Oil operations to resume next week


Oil operations to resume next week
Tanker trucks that used to haul oil products, ferry the crude oil during a pilot scheme to export crude oil, as they arrive at the Kenya Pipeline Company in the port city of Mombasa, Kenya June 7, 2018. REUTERS/Joseph Okanga

The government will resume trucking crude oil from Turkana to Mombasa next week, two months after the project stalled due to disputes with the local community.

This will see operations resume on August 22 following the setting up of the Turkana Grievance Management Committee aimed at resolving issues raised by the local community.

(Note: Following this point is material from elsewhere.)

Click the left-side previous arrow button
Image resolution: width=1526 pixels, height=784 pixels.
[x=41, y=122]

Briefing the press on Monday, Petroleum Cabinet Secretary John Munyes said the 45 day stalemate had served in unearthing hurdles that could hinder oil operations when Kenya finally commercializes its oil.

“For the first time, we will have a structured, resourced and legally recognized platform through which the host community, Turkana leadership, national and county government, as well as the contractor, will use to dialogue and amicably solve any emerging issues. It has taken us 45 days because we wanted to make it right,” Mr Munyes said.

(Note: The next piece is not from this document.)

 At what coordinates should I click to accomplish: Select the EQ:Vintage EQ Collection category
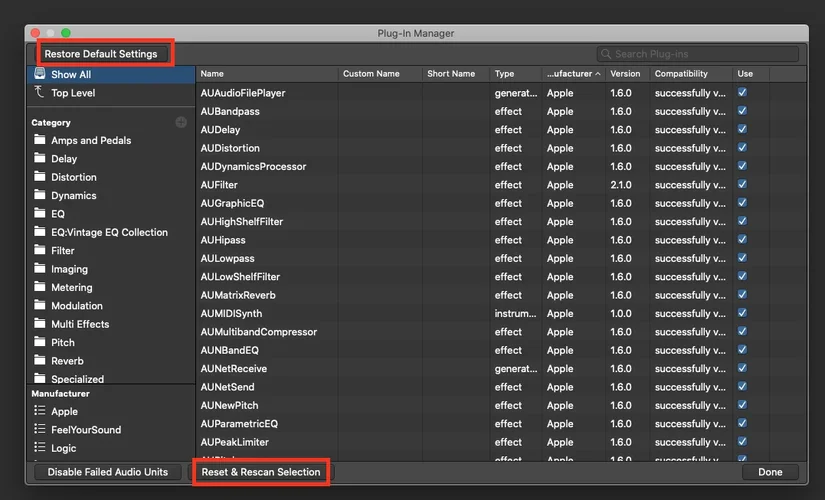[109, 232]
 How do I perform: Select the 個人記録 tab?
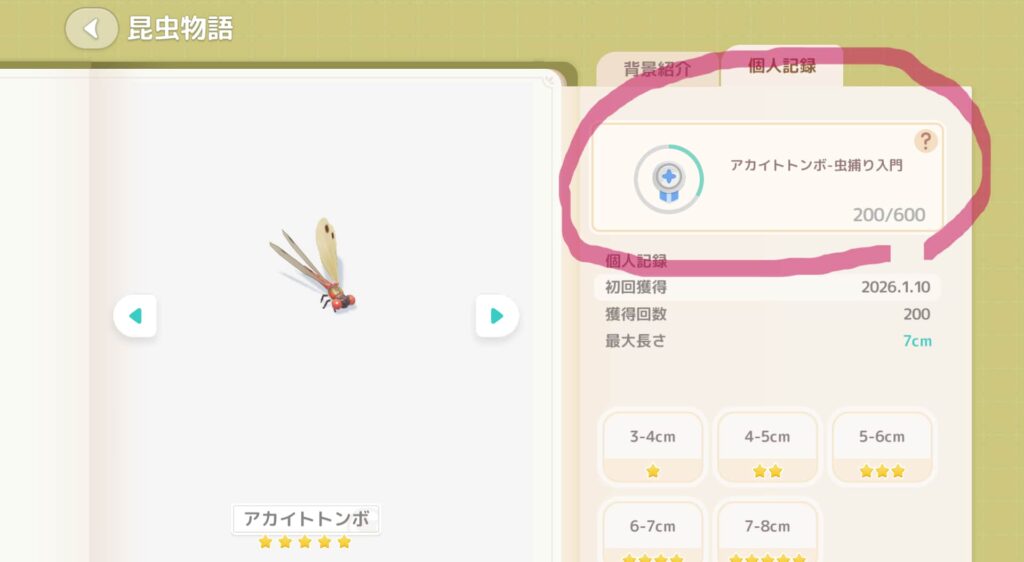pos(782,65)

“We have learnt from this and we have had engagements,” he added.

A section of Turkana residents set up a blockade in June protesting the lack of security in the region as well as pushing for an increased slice of the local community share.

Tullow Oil had stopped work at its oilfields and stopped the trucking operations after protests by the local community disrupted a transport scheme.

Kenya has over the past two months lost sh400 million following the stalemate.

Tullow Oil country manager Martin Mbogo said the contractors were back on ground while employees would be mobilized over the course of the week.

“First initiative was to respond to key disruptions. Success so far is we have water provision, we have the camp up and running. We will get the first truck targeted to be ready to exit on or around the 22nd or 23rd of this month,” said Mr Mbogo.

The government plans to have at least 2,000 barrels of the crude oil transported to Mombasa daily.